Efficient visible-light-driven H2O2 production activity of covalently modified zinc phthalocyanine/g-C3N4 heterostructure

Abstract

Developing efficient heterojunction photocatalysts holds a great promise for advancing solar-to-chemical energy conversion. In this study, tetra-4-carboxyethylenephenoxy-substituted Zinc (II) phthalocyanine (ZnTcPc) was covalently linked to the amine-functionalized graphitic carbon nitride (g-C₃N₄) to create an efficient photocatalyst. The optimized ZnTcPc/g-C₃N₄ composite demonstrated improved photocatalytic activity relative to that of pure g-C₃N₄ and ZnTcPc in the generation of H₂O₂ under 150 W metal halide lamp at ambient temperature.
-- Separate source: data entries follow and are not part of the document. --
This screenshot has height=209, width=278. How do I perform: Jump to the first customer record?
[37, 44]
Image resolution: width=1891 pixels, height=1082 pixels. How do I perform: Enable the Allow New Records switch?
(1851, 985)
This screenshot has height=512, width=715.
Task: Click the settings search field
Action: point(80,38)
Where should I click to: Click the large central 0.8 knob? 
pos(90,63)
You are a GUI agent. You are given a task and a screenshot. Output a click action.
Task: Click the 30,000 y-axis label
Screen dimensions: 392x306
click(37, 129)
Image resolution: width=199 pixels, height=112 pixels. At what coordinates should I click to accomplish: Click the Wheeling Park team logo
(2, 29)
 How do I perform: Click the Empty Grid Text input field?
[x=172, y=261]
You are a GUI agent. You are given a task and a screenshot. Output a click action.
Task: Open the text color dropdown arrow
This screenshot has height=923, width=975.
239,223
The covalent integration of ZnTcPc into the g-C₃N₄ framework tailored its electronic structure efficiently and highlighted the potential of the ZnTcPc/g-C₃N₄ composite as a visible-light responsive photocatalyst. FT-IR spectroscopy revealed the establishment of novel chemical linkages between ZnTcPc and g-C₃N₄, indicating strong covalent interactions. SEM and TEM analyses provided insight into the morphological transformation, showing a more uniform surface texture and enhanced interface contact between the two materials, facilitating better charge transfer. XRD patterns indicated alterations to the crystalline structure, confirming the successful incorporation of ZnTcPc into the g-C₃N₄ lattice. Additionally, XPS analysis verified the electronic coupling between g-C₃N₄ and ZnTcPc, with shifts in binding energies suggesting strong electronic interaction. These findings underscore the nanocomposite's improved photocatalytic activity and responsiveness to visible light. It achieved the highest H₂O₂ production rate of 27.17 mg/L within 90 min, surpassing the rates of pure g-C₃N₄ and ZnTcPc. This synergistic photocatalytic process provides valuable insights into advancing energy conversion technologies.